For \(\omega <0\) the dynamical system can reach infinity. We consider the same Poincare variables as before. We determine the same stationary points as before where now \(\lambda =0\).

The stability properties are the same hence we omit the presentation of the analysis.

We conclude that for the power-law potential the de Sitter solution can be an attractor. In this case, the scalar-field potential acts as a cosmological constant, which means that in the scalar-torsion theory the introduction of the cosmological constant can solve the flatness and isotropic problem.

6 Conclusions

We investigated the phase-space for the gravitational field equations in scalar-torsion theory with a Kantowski–Sachs background spacetime. Specifically, we considered that the scalar field potential to be the exponential potential, or the power-law potential, while we assumed that there is not any other matter source. The scalar-torsion theory introduce a constant parameter \(\omega \) which indicate the coupling of the scalar field to the teleparallel Lagrangian, in a similar way to the Brans–Dicke parameter, in scalar-tensor theory and the Ricciscalar.

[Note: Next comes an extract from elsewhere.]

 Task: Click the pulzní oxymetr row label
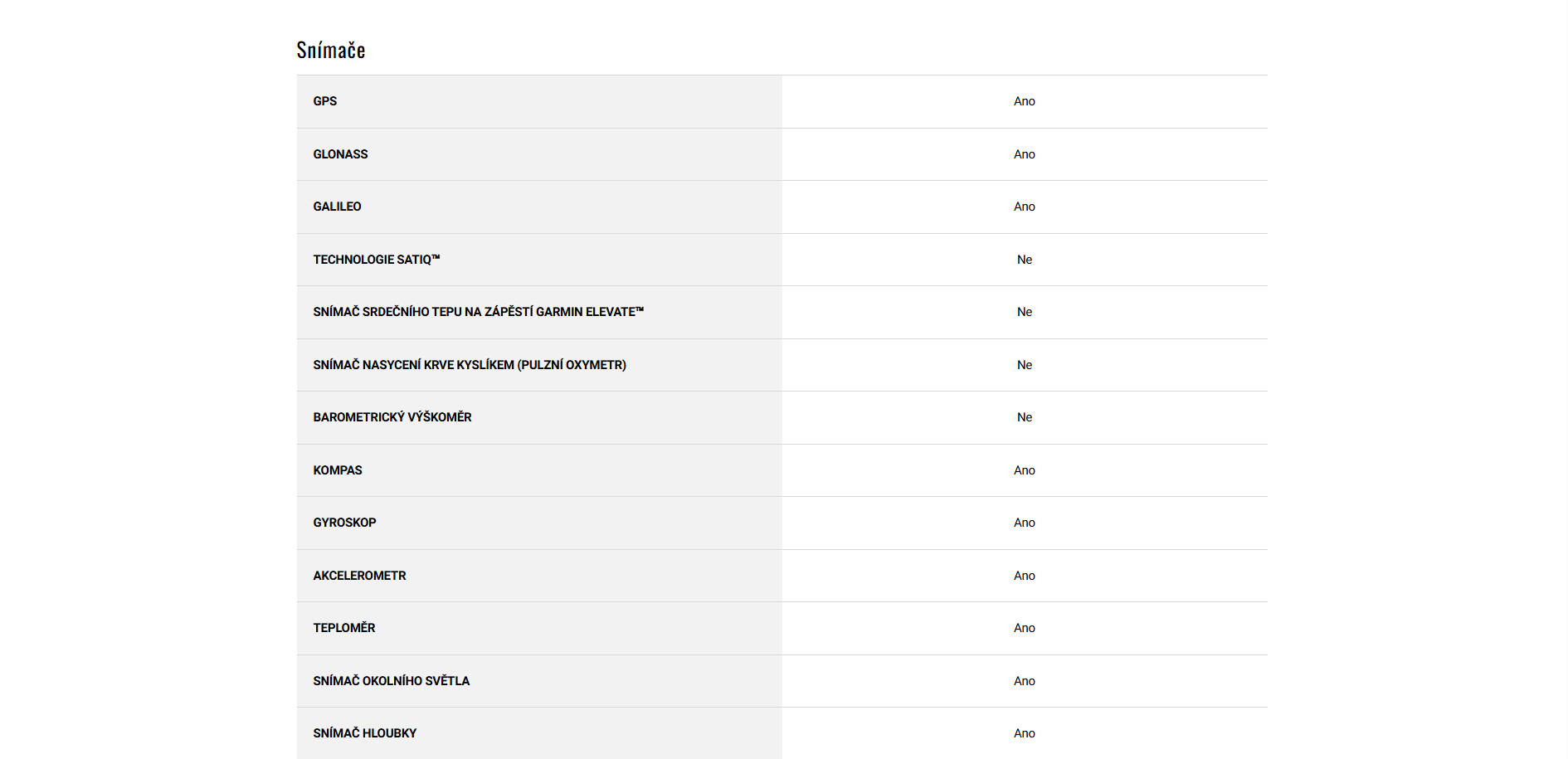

For the Kantowski–Sachs spacetime we wrote the field equations in the equivalent way of an algebraic-differential system, where we have used dimensionless variables similar to that of the Hubble normalization. For the latter dynamical system we derived the stationary points and we investigated their stability properties. This analysis was necessary in order to reconstruct the cosmological history. We remark that for \(\omega >0\), the phase-space is compact, however, when \(\omega <0\) the dynamical variables can reach the infinity regime.

For the exponential potential, and \(\omega >0\) we found that there exist a stationary point which can be an attractor, where the asymptotic solution describes a Kantowski–Sachs universe which can be accelerated. Additionally, there exist two set of points which describe unstable Kasner-like solutions. Recall that a Kasner-like solution can describe the evolution of the physical variables near to the cosmological singularity. Hence, for \(\omega >0\) and the exponential potential, the evolution of the Kantowski–Sachs universe is simple. It can start from a singular solution and the dynamics to end into an anisotropic Kantowski–Sachs space. On the other hand, for \(\omega <0\) and the exponential potential we found that there are not any attractors. Thus, the trajectories of the dynamical system start from the finite regime, reach infinity and vice-versa.

In the case of the power-law potential the behaviour of the dynamics is different. In this case, the exist a stationary point which describe an asymptotic isotropic, homogeneous and accelerated cosmological model, the de Sitter spacetime. The de Sitter point exists in the de Sitter regime and it is an attractor for \(\omega >0\) and \(\omega <0\). Finally, for \(\omega <0\) the analysis at the finite regime for the power-law potential is similar to the analysis for the exponential potential.

We conclude that the scalar-tensor theory for an appropriate potential function can solve the isotropization of the universe as also the zero valued spatial curvature. In a future work we plan to investigated further the evolution of anisotropies in scalar-tensor theory by studying the dynamics in Bianchi geometries.